Start of Excerpted data

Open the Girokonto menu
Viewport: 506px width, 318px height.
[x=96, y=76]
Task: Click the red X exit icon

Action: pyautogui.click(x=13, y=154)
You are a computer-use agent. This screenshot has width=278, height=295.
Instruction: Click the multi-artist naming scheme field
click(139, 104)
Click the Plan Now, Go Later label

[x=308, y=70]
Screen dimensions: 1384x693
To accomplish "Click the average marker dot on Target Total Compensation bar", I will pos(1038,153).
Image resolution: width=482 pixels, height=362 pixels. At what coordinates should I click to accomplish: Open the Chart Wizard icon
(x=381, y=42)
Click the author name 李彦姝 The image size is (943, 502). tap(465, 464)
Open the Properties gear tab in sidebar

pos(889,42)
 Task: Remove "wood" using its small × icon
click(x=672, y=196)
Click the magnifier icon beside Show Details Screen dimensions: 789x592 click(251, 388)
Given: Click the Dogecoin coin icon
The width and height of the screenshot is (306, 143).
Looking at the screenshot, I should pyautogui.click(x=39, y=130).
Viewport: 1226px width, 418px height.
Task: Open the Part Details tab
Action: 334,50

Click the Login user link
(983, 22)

End of Excerpted data

▶ Task instructions
The "Image resolution: width=482" line through the last line above: set these down exactly and add nothing else.

▶ Result of the task
Image resolution: width=482 pixels, height=362 pixels. At what coordinates should I click to accomplish: Open the Chart Wizard icon
(x=381, y=42)
Click the author name 李彦姝 The image size is (943, 502). tap(465, 464)
Open the Properties gear tab in sidebar

pos(889,42)
 Task: Remove "wood" using its small × icon
click(x=672, y=196)
Click the magnifier icon beside Show Details Screen dimensions: 789x592 click(251, 388)
Given: Click the Dogecoin coin icon
The width and height of the screenshot is (306, 143).
Looking at the screenshot, I should pyautogui.click(x=39, y=130).
Viewport: 1226px width, 418px height.
Task: Open the Part Details tab
Action: 334,50

Click the Login user link
(983, 22)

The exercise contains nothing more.